Recolha de Testemunhos no Museu do Aljube Resistência e Liberdade, em 2018_11_26 – Mário Moutinho de Pádua, médico, deixou-nos o seu testemunho de desertor em oposição ao regime colonialista. Colaborante enquanto médico com os movimentos independentistas, não aceitou, por isso mesmo, fazê-lo pelas armas. Refere que o caminho certo para analisar a História da Guerra Colonial não pode ser interpretado à luz de tomada de posições particulares e sim a partir de uma visão de conjunto, contextualizada. Testemunho recolhido pela aluna Shirley Van-Dúnen, da Profª Paula Godinho, no âmbito do Voluntariado Curricular estabelecido pelo Museu do Aljube Resistência e Liberdade e a Faculdade de Antropologia, da FCSH da Universidade Nova de Lisboa.

Fernando Mariano Cardeira

Recolha de Testemunhos no Museu do Aljube Resistência e Liberdade, em 2018_11_19 – Fernando Mariano Cardeira, Engenheiro, prestou o seu testemunho de deserção em consequência da sua mobilização para a Guiné. Esta deserção coletiva de oficiais do exército causou grande polémica nacional e internacionalmente.

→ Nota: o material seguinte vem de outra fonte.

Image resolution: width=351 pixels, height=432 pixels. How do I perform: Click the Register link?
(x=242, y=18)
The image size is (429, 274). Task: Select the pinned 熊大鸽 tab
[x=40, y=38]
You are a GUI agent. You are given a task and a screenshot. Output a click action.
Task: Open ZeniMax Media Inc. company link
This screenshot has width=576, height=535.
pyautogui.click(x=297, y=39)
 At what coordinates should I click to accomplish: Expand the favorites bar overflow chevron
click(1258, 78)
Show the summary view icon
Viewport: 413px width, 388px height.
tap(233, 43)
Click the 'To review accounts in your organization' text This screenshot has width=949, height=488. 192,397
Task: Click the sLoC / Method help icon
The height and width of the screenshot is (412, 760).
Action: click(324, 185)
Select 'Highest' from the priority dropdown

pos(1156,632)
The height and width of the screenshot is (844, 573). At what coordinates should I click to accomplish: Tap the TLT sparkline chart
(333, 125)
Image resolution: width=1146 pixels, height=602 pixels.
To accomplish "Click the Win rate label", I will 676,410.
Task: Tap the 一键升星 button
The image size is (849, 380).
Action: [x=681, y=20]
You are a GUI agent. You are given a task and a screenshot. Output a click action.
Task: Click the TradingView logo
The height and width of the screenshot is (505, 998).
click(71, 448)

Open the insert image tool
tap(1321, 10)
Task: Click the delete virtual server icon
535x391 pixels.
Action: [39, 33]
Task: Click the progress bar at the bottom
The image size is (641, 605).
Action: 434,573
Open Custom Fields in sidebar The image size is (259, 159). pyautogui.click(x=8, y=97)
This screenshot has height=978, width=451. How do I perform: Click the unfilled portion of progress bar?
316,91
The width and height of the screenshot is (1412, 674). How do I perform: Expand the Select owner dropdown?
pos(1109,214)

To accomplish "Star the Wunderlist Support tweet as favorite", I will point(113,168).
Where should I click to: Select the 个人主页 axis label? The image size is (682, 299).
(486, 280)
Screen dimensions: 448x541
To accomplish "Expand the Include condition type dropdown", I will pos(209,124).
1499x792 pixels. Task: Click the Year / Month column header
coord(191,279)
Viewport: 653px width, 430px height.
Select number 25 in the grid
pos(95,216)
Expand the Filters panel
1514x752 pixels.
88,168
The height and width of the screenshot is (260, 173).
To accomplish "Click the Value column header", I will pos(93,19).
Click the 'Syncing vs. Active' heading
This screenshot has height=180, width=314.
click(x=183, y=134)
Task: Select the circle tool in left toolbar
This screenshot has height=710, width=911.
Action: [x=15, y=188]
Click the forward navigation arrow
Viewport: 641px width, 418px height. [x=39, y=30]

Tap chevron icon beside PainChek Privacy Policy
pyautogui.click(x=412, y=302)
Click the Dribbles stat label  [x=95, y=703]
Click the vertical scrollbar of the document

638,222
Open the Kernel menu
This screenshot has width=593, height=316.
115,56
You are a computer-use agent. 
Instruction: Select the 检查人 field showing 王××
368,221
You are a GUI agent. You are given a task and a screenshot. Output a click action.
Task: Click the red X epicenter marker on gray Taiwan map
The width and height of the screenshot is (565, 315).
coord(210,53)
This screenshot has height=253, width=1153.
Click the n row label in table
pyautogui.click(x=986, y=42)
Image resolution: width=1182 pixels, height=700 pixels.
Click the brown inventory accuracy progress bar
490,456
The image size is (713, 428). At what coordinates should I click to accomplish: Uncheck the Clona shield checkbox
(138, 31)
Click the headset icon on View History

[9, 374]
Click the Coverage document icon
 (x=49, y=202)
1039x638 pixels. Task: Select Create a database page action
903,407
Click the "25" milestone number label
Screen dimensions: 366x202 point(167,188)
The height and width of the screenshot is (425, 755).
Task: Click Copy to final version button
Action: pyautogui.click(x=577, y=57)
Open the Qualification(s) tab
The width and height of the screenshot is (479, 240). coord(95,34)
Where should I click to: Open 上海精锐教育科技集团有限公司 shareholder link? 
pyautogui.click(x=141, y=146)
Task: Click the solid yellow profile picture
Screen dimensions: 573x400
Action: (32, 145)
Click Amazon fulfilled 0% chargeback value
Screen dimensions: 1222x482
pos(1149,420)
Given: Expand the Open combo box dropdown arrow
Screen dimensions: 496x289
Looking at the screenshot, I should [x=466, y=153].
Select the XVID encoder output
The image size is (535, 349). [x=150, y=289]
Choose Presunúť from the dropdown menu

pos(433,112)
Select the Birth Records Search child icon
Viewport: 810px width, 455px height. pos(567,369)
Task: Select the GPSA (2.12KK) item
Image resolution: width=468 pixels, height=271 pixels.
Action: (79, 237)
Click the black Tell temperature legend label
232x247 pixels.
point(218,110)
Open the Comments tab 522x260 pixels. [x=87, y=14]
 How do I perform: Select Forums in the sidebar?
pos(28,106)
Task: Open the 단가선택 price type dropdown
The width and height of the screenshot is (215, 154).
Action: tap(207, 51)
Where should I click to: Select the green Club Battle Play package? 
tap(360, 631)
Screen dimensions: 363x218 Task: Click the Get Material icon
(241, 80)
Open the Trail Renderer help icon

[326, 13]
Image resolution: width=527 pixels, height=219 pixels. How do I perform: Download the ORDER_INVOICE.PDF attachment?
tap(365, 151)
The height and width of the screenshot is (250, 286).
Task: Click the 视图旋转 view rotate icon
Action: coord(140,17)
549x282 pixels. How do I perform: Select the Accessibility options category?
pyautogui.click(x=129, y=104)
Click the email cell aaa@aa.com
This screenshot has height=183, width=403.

Testemunho recolhido pela aluna Shirley Van-Dúnen, da Profª Paula Godinho, no âmbito do Voluntariado Curricular estabelecido pelo Museu do Aljube Resistência e Liberdade e a Faculdade de Antropologia, da FCSH da Universidade Nova de Lisboa.

Manuel Pedroso Marques

Recolha de Testemunhos no Museu do Aljube Resistência e Liberdade, em 2018_11_12 – Manuel Pedroso Marques, Coronel, prestou o seu testemunho de exílio, em consequência da sua ação naquela que ficou conhecida como a Revolta de Beja, de 31 de dezembro de 1961 para 1 de janeiro de 1962. Testemunho recolhido por Shirley Van-Dúnen, no âmbito do Voluntariado Curricular estabelecido pelo Museu do Aljube Resistência e Liberdade e a Faculdade de Antropologia, da FCSH da Universidade Nova de Lisboa, através da Profª Paula Godinho.

Francisco Louçã

Vidas na Resistência no Museu do Aljube Resistência e Liberdade, em 2018_10_10 – Francisco Louçã deixa-nos o seu testemunho de luta contra o fascismo. Luta em que se envolveu desde cedo e da qual resultou a sua prisão. Entrevista conduzida por Ana Aranha, com a presença da Escola Secundária D. Luísa do Gusmão, do Agrupamento de Escolas Nuno Gonçalves.